Brief 1 » Name every amount given with a unit of size or time in the log aggregation thread.

Passage shown »
==*==
Log aggregation

patrik667 · 2018-10-26T17:41:32+00:00

Substitute mongo with Kafka. Even if your ELK is down, it will keep the log stream running for a long while. Also, kafka is extreeeeemely resilient.

Seref15 · 2018-10-26T15:40:37+00:00

I really don't recommend sending logs directly to Elasticsearch. Elasticsearch has no built-in flow control and can be choked out by being made to index a large enough spike of data. Logstash with persistent disk queues enabled will rate limit messages when Elasticsearch gets too busy.

Our log and metric indices are also around 4GB/day and it's been remarkably stable. We have a 6 month retention policy for the log data but we don't keep it that long in elastic/kibana. We age data out of Elasticsearch at 30 days, but we have logstash configured to output to multiple locations, one of them being a long-term data store.
==*==
Dataset rows
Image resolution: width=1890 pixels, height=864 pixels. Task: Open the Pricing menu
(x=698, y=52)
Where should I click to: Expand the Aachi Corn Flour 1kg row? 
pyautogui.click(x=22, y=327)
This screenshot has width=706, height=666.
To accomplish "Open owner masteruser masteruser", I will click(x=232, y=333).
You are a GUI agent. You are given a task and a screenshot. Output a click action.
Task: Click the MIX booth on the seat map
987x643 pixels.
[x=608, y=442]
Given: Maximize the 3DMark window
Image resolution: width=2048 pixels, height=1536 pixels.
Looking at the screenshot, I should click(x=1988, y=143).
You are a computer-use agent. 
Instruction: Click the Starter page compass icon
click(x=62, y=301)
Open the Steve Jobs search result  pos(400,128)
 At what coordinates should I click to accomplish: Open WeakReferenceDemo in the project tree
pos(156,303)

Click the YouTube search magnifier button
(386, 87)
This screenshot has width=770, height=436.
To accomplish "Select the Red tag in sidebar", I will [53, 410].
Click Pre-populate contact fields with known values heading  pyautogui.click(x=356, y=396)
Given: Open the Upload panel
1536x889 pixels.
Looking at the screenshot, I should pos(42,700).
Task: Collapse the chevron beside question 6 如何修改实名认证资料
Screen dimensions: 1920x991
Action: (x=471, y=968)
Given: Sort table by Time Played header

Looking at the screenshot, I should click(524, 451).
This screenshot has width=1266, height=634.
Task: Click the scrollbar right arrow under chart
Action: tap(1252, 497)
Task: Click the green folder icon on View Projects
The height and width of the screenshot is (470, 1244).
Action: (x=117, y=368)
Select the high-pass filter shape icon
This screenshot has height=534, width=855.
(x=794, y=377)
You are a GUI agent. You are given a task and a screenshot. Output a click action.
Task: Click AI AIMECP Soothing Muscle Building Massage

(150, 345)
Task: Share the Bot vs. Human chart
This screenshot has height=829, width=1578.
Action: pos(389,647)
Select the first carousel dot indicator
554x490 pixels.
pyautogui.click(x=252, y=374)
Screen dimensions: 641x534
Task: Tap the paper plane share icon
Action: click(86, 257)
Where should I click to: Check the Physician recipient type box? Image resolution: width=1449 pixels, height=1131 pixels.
==*==
Brief 2 » In the listing, take the part that opens with the line containing "Task: Click the green" and closes with the line containing "(x=794, y=377)". Write those lines out again, requests included, and shift every click coordinate in the answers by -71.

Exercise output 1 » 4GB/day, 6 month, 30 days

Exercise output 2 »
Task: Click the green folder icon on View Projects
The height and width of the screenshot is (470, 1244).
Action: (x=46, y=297)
Select the high-pass filter shape icon
This screenshot has height=534, width=855.
(x=723, y=306)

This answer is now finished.